The 2°C climate target

Kevin Anderson - Delivering on 2°C: evolution or revolution?



With fourteen of the fifteen warmest years on record having occurred since the year 2000; with oceans both warming and acidifying; and with unequivocal scientific evidence that burning fossil fuels is the principal cause – what can we do to rapidly reduce emissions?

This lecture will revisit the mitigation agenda in light of the IPCC’s carbon budgets for 2°C, arguing that whilst the science of climate change has progressed, we obstinately refuse to acknowledge the rate at which our emissions from energy need to be reduced. Speculative negative emissions technologies have become de rigueur in balancing the escapism of incremental mitigation with rapidly dwindling 2°C carbon budgets. Similarly, the eloquent rhetoric of green growth continues to eclipse quantitative analysis demonstrating the need for radical social as well as technical change.

Taking these issues head on, this seminar will develop a quantitative framing of mitigation, based on IPCC carbon budgets, before finishing with more qualitative examples of what a genuine 2°C mitigation agenda may contain.

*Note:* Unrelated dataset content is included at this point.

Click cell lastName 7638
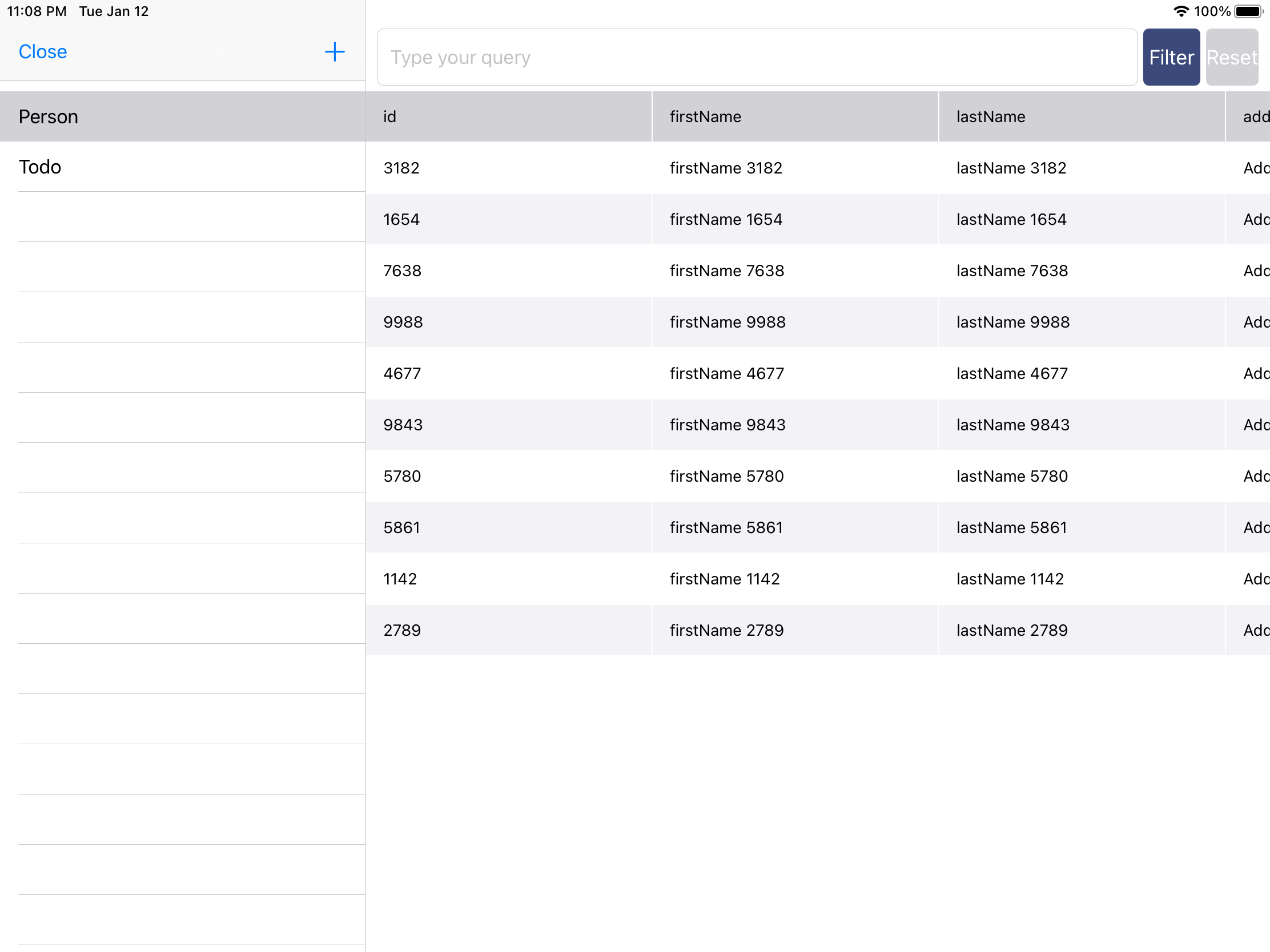The width and height of the screenshot is (1270, 952). (1012, 271)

Kevin Anderson is professor of energy and climate change in the School of Mechanical, Aeronautical and Civil Engineering at the University of Manchester. Anderson recently finished a two-year position as director of the Tyndall Centre, the UK's leading academic climate change research organisation. Kevin’s work makes clear that there is now little to no chance of maintaining the rise in global mean surface temperature at below 2°C, despite repeated high-level statements to the contrary. Moreover, it demonstrates how avoiding even a 4°C rise demands a radical reframing of both the climate change agenda and the economic characterisation of contemporary society.

1 comment:

  1. So ... how many angels can dance on that pin?

    Inquiring minds would like to know!

    Just get rid of the damned cars, all of them, now. Problem solved!

    If not (finger cutting gesture across throat).